Секунду спустя они уже стояли в сквере с кучками сметенных листьев, деревянными лавочками в виде оригами-фигур и сидящими на них людьми. Марк снова сглотнул и бегло оглядел людей – нет, не знакомы. И никто, естественно, не обращает внимания на упавшую с неба парочку. Пожилой дядечка посадил на скамейку старого помятого спаниеля и рассеянно поглаживает его по спине. Под ногами у некрасивой девушки в синем пальто прыгают три-четыре синицы.
– Синицы, – эхом ответил на его мысли пал. – Что ты видишь, когда на них смотришь?
Марк посмотрел. Перевел взгляд на паладина. Потом снова на птичек.
– Ты видишь добрую синицу? Злую синицу? Видишь умную или глупую синицу? Может, какая-то из них – общительная и дружелюбная, а какая-то – нахалка и мизантроп? Что скажешь?

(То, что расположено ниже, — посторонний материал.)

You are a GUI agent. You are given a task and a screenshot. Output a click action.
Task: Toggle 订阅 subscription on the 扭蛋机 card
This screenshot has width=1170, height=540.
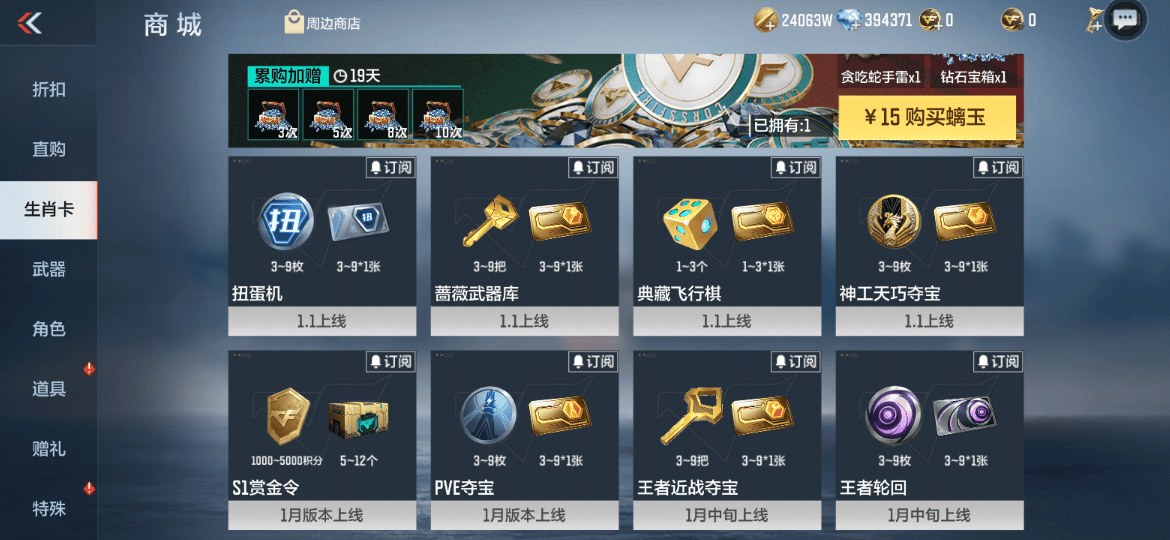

От ближайшей липы отделился и прочертил в воздухе завитушку янтарный лист. Марк проследил за его падением и медленно проговорил:
– Нет. Они слишком синицы.
– Именно так! – с нездоровым воодушевлением воскликнул паладин. – Для тебя все они… Можно сказать про птичек «на одно лицо»? Или лучше «по десять на пятак»? – Паладин приподнял одну бровь, и Марк тут же понял, на что он намекает, и почувствовал себя неуютно – тем более неуютно, что не помнил, чтобы произносил тогда это словосочетание вслух. – Хотя это не мешает тебе быть к ним добрым. Ты ведь еще кормишь синиц? Как ты считаешь, это большая доброта?
– Для меня? Мне она ничего не стоит. Но я мог бы и этого не делать, и они остались бы голодными.